# Task requirements
Across the entries below, count the lines that contain the word "agent" and reply with that number only.

# Excerpted data
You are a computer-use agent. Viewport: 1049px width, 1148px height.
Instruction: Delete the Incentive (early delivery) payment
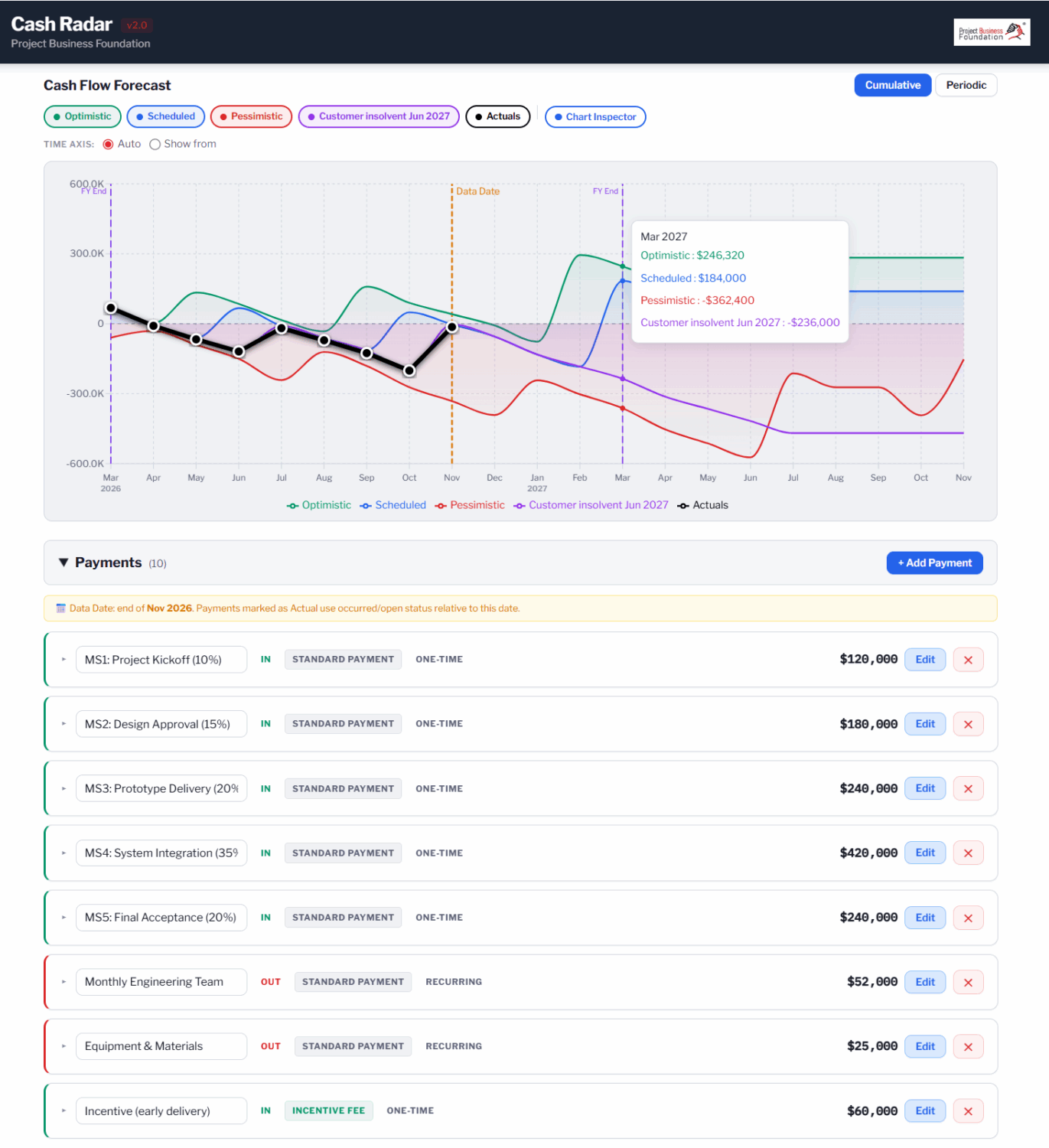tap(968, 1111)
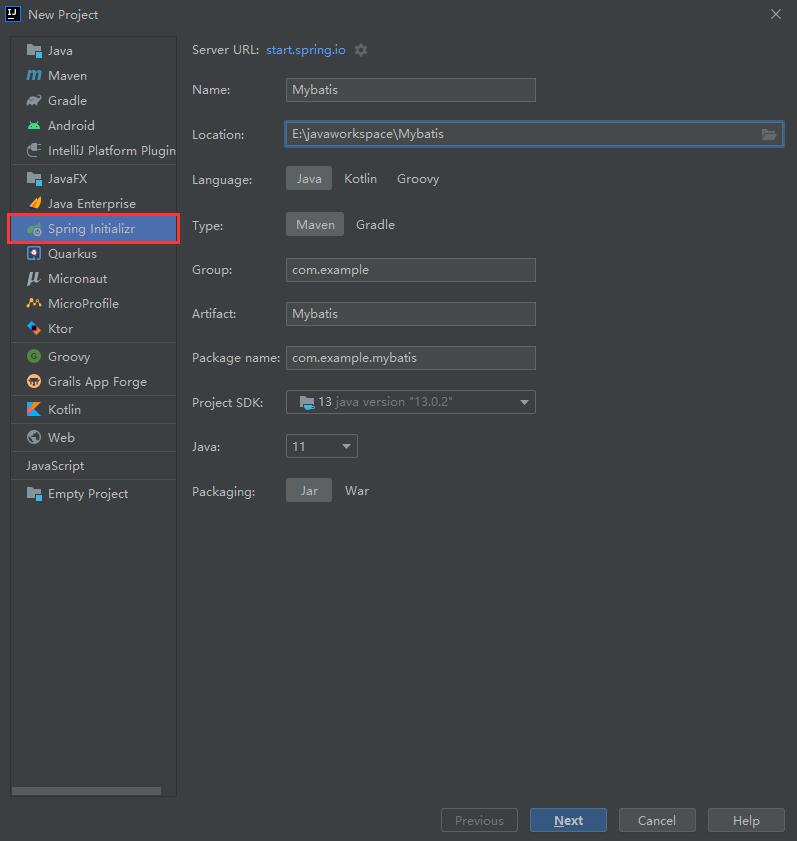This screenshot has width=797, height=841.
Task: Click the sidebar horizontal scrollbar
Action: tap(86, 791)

==

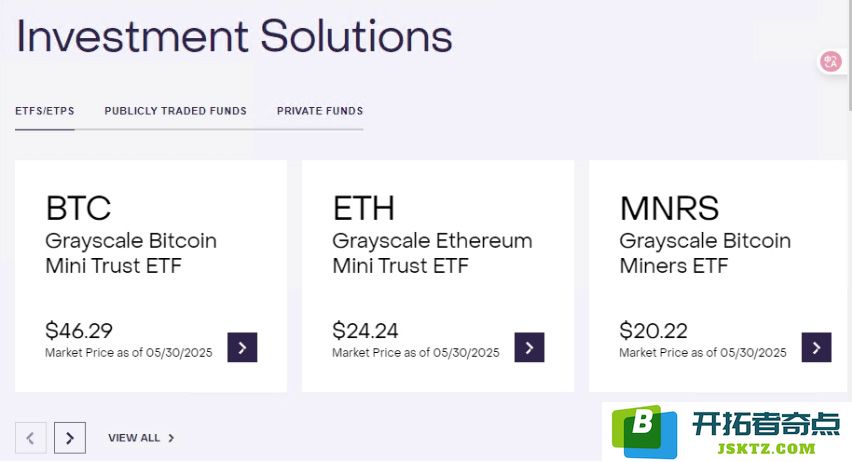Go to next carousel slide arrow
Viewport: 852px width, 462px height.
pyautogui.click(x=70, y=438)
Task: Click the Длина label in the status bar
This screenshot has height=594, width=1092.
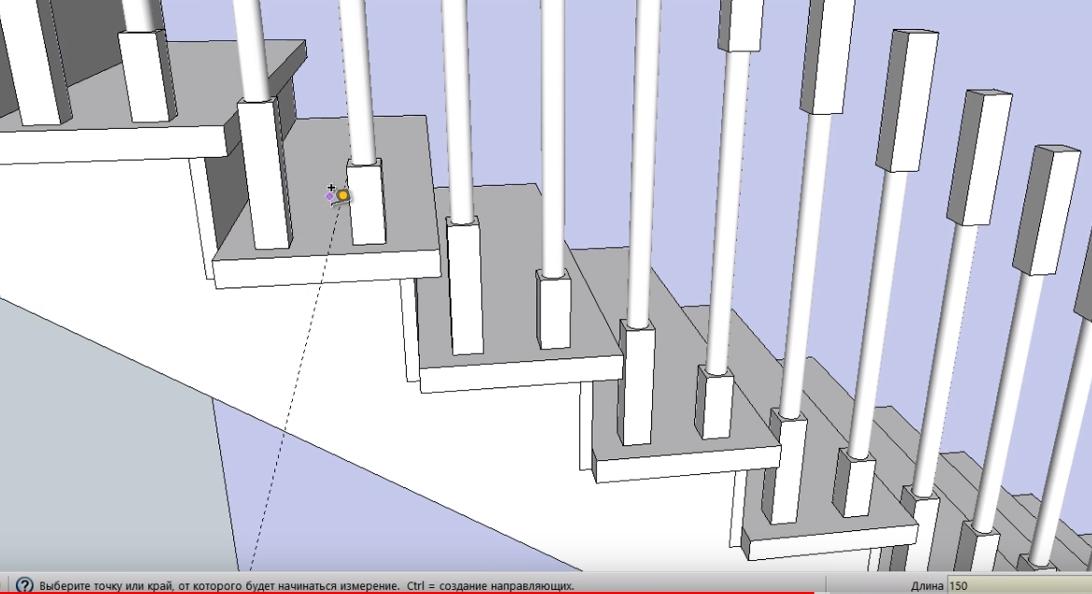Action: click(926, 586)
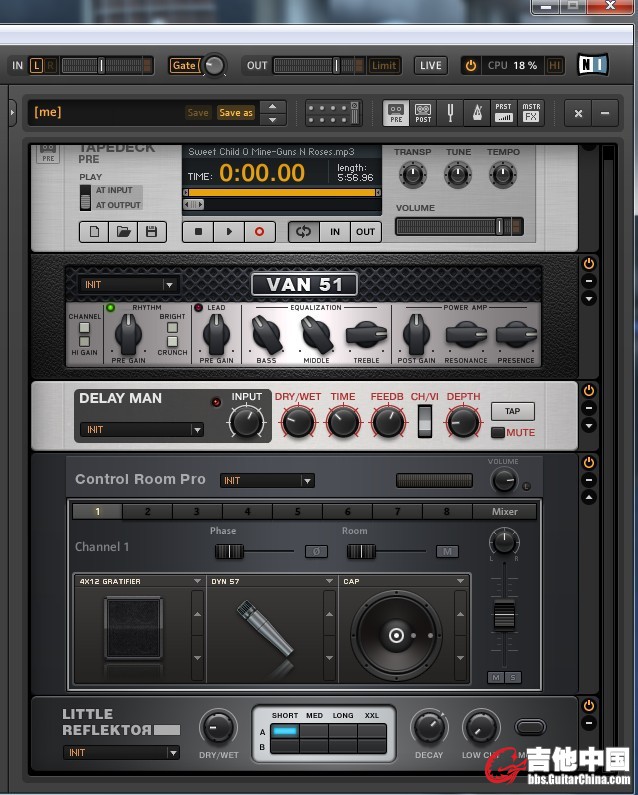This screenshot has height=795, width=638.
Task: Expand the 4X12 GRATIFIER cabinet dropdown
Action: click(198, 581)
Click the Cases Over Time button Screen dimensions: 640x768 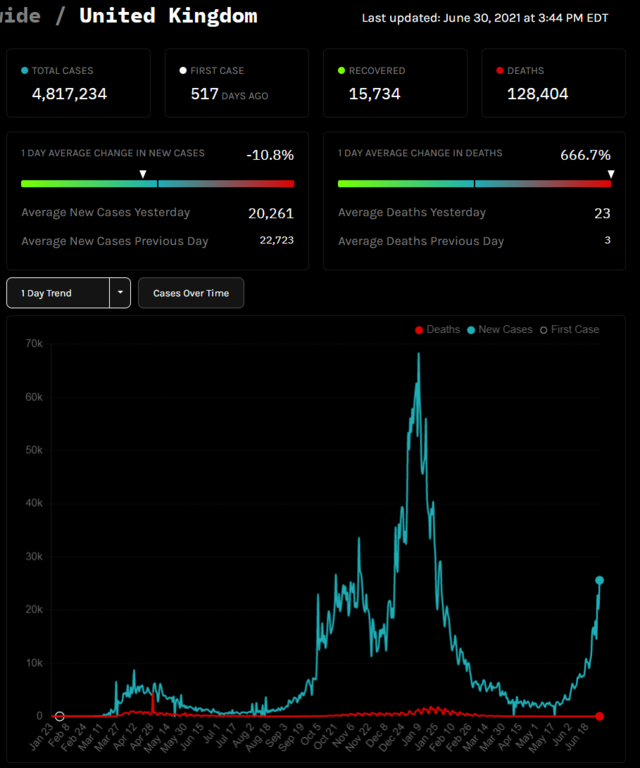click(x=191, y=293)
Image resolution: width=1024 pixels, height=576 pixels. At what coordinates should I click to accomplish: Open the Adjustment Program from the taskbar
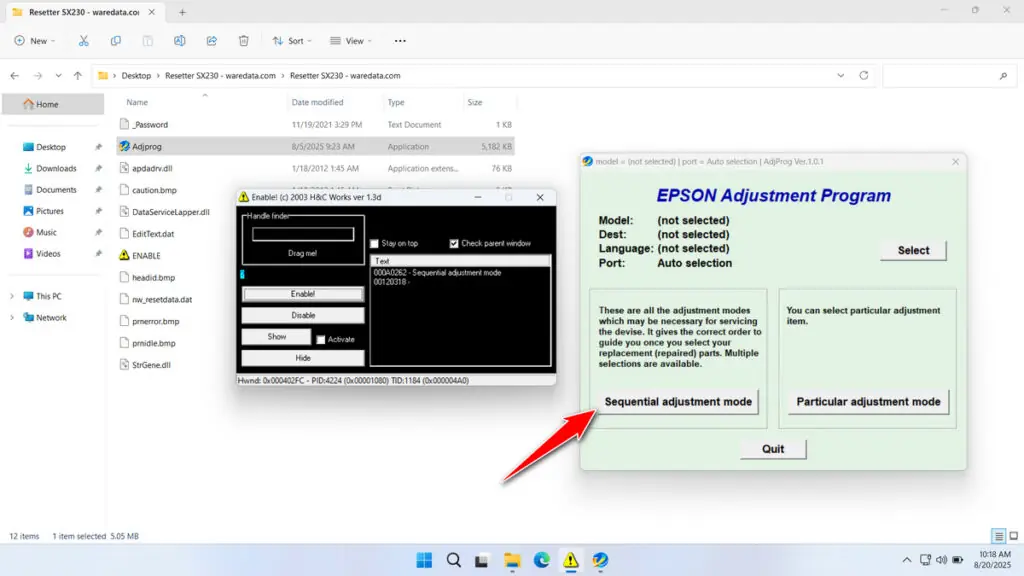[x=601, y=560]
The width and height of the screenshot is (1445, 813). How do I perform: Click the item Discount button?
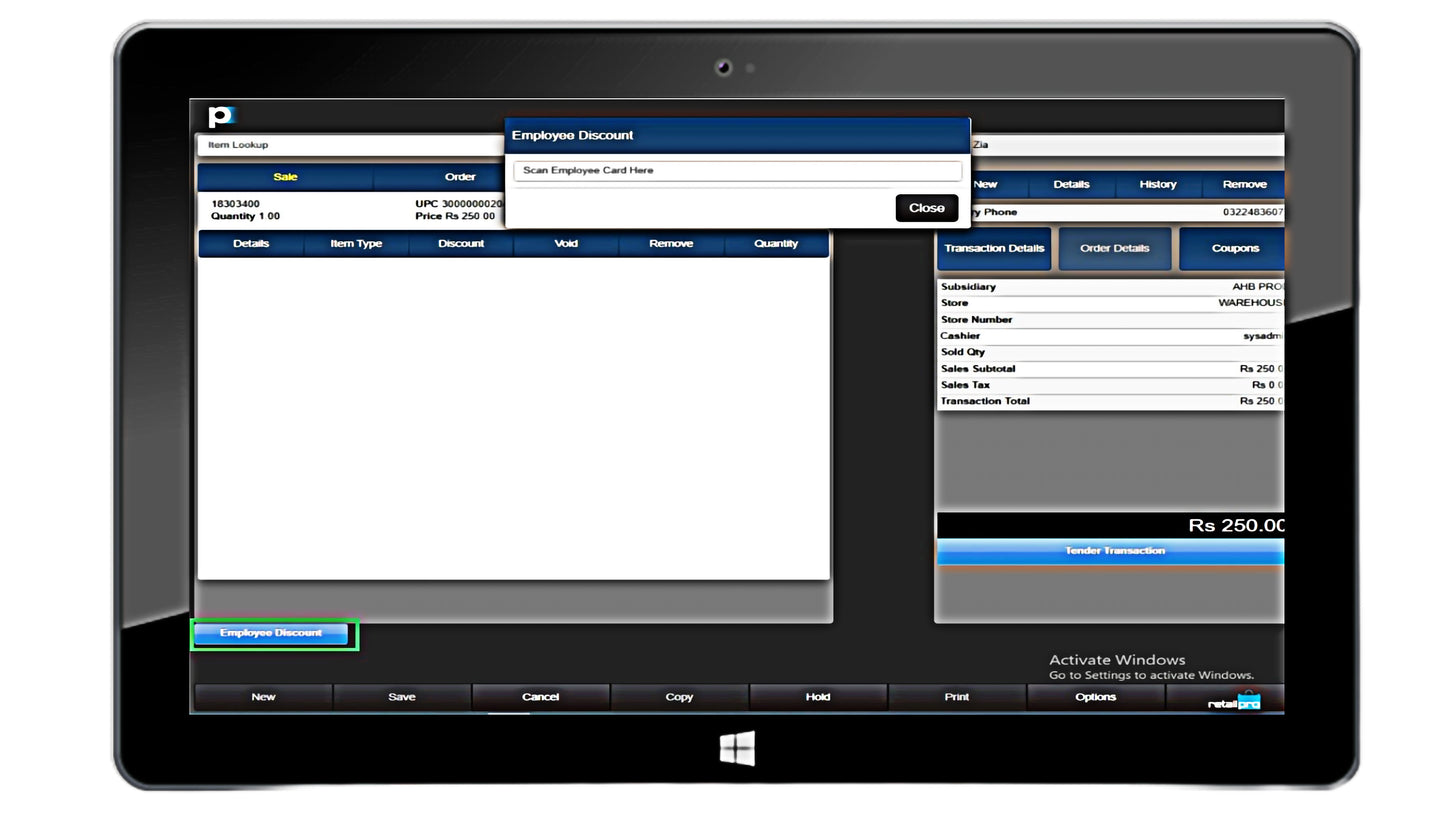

* * *

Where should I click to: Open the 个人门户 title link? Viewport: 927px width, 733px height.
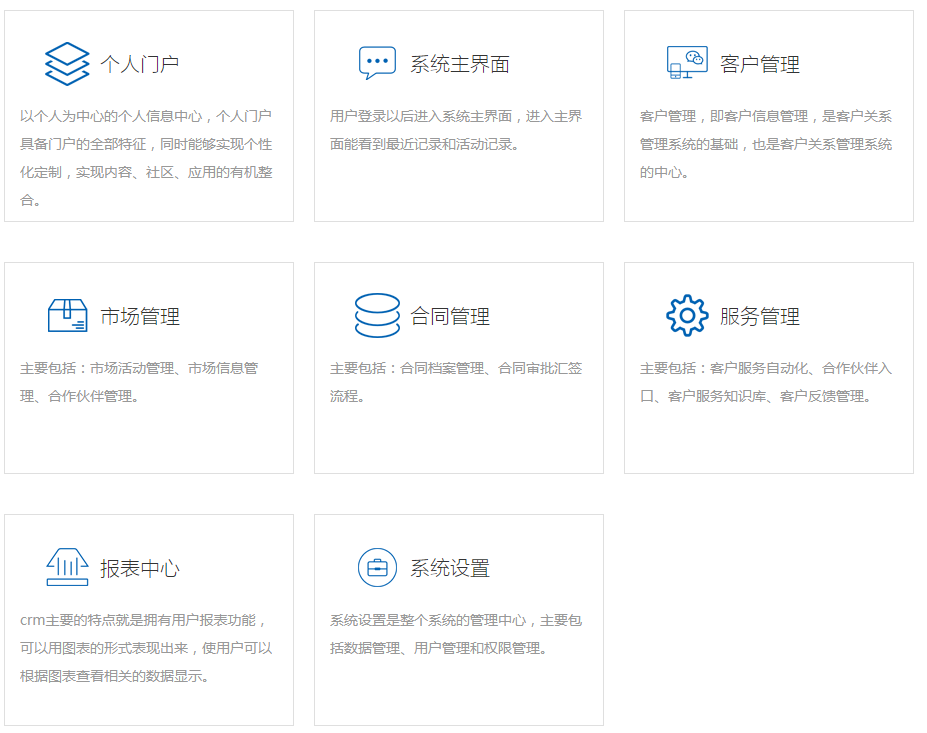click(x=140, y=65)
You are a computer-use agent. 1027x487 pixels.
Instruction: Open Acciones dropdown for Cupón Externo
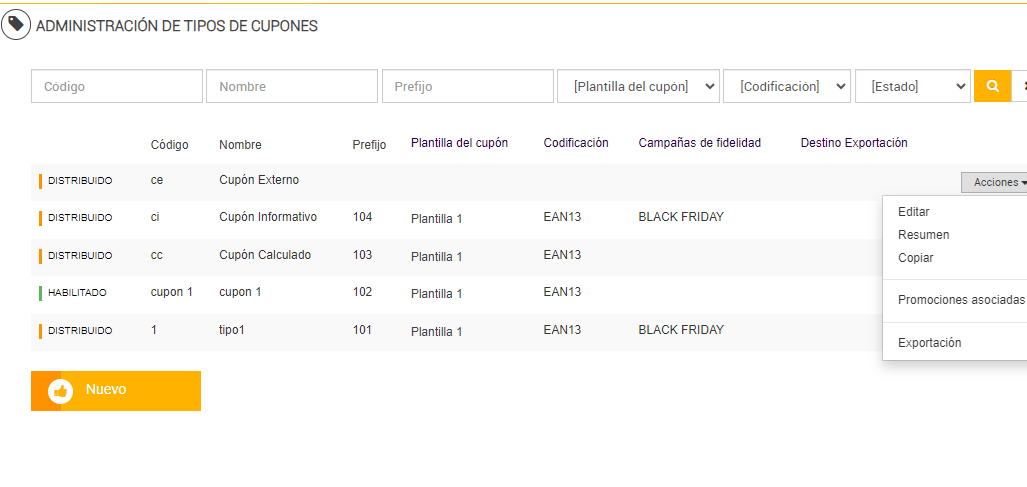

# Solved problem
2